=== Exercise requirements ===
Pick out each line in the material below that contains the word "screenshot", and copy those lines. Case counts when matching.

=== Exercise inputs ===
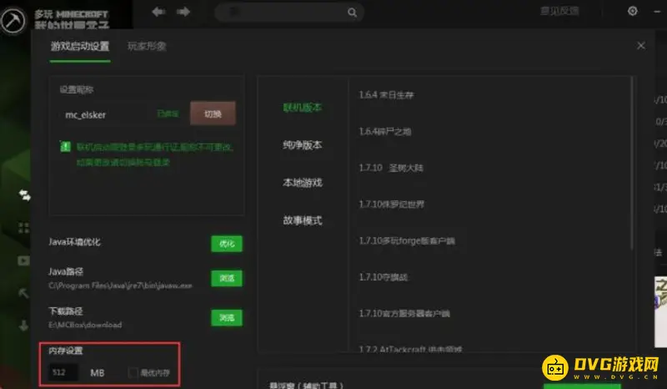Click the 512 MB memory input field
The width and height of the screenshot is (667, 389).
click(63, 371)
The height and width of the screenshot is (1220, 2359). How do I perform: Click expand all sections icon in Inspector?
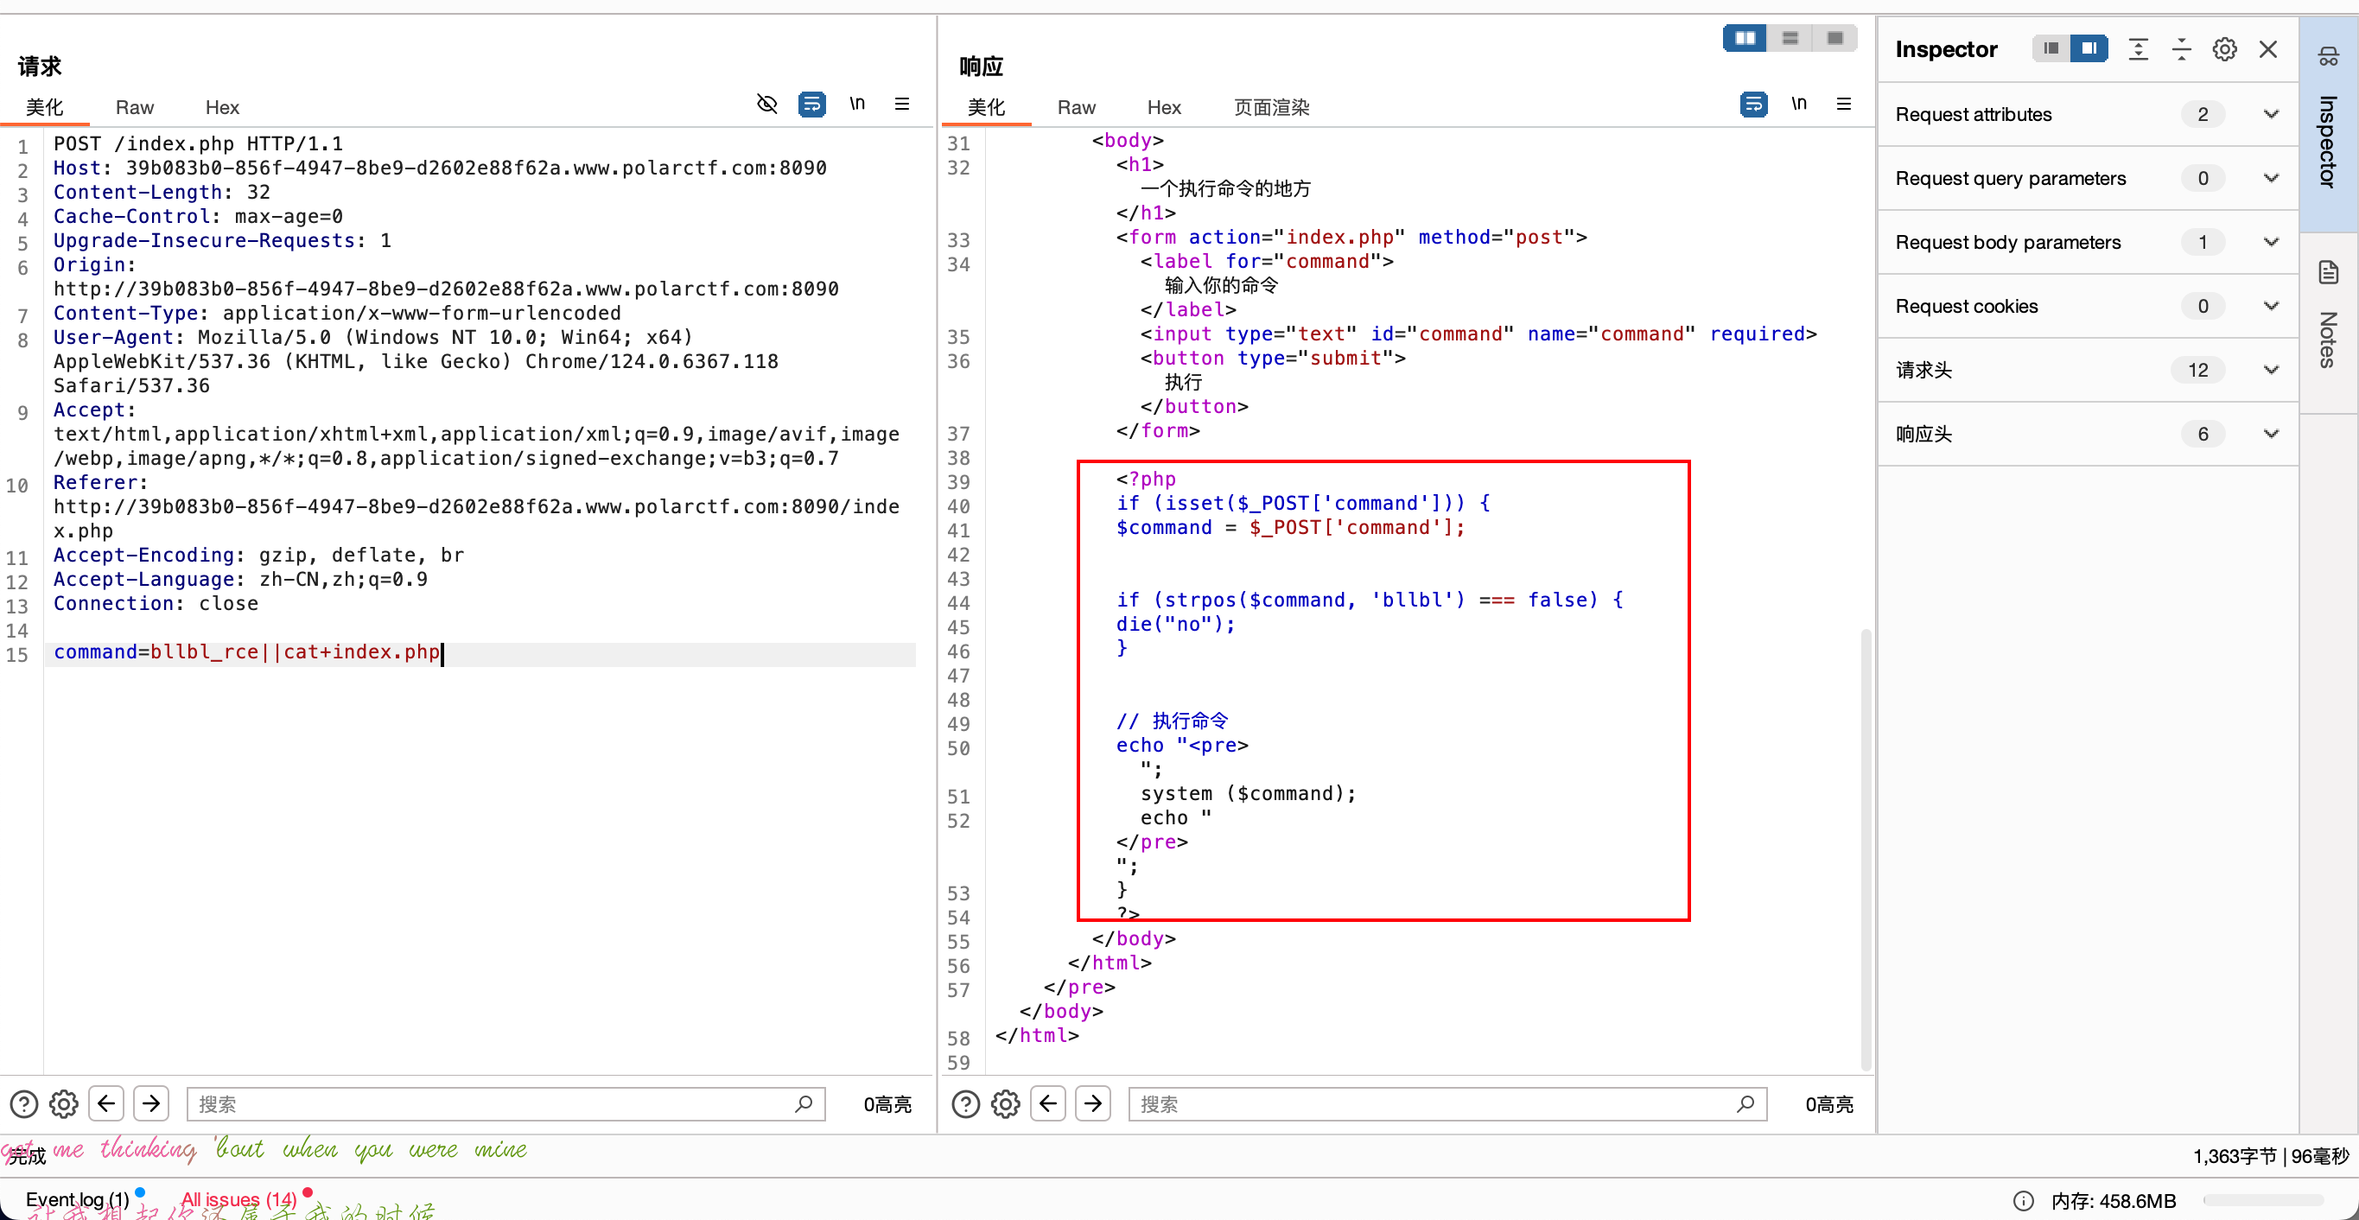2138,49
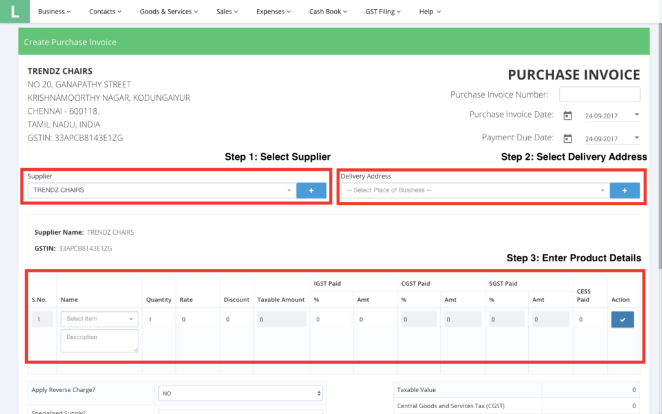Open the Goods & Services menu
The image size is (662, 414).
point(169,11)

---

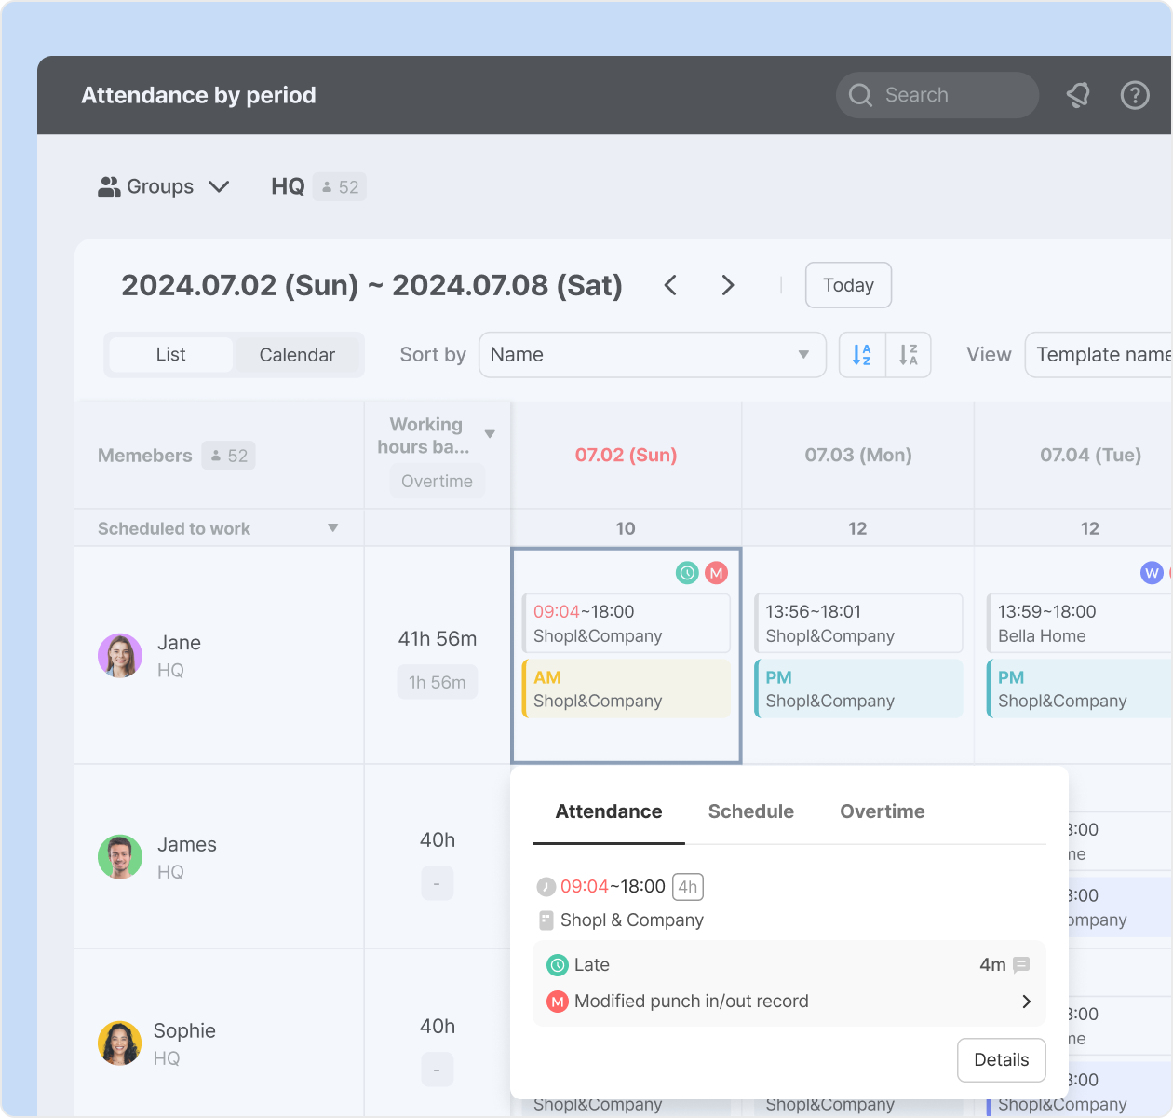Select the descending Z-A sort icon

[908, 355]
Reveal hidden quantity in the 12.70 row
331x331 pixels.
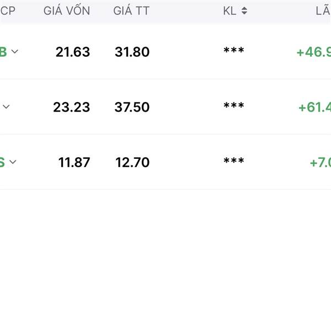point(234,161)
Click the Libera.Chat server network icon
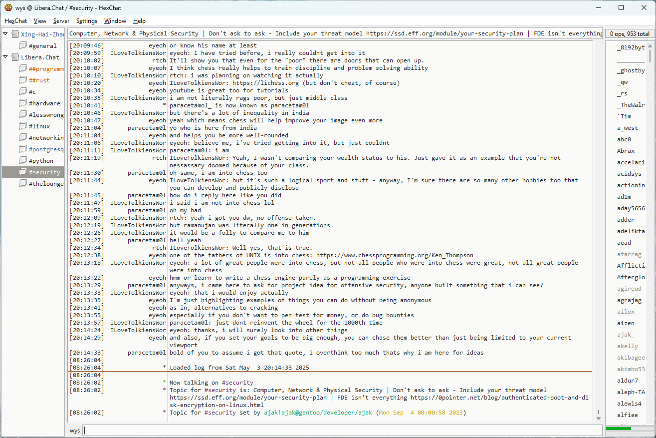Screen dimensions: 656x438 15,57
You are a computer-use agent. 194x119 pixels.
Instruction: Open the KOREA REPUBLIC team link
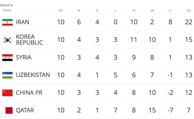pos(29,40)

=== Full answer ===
The width and height of the screenshot is (667, 389).
The height and width of the screenshot is (1220, 2359). How do I perform: Click expand all sections icon in Inspector?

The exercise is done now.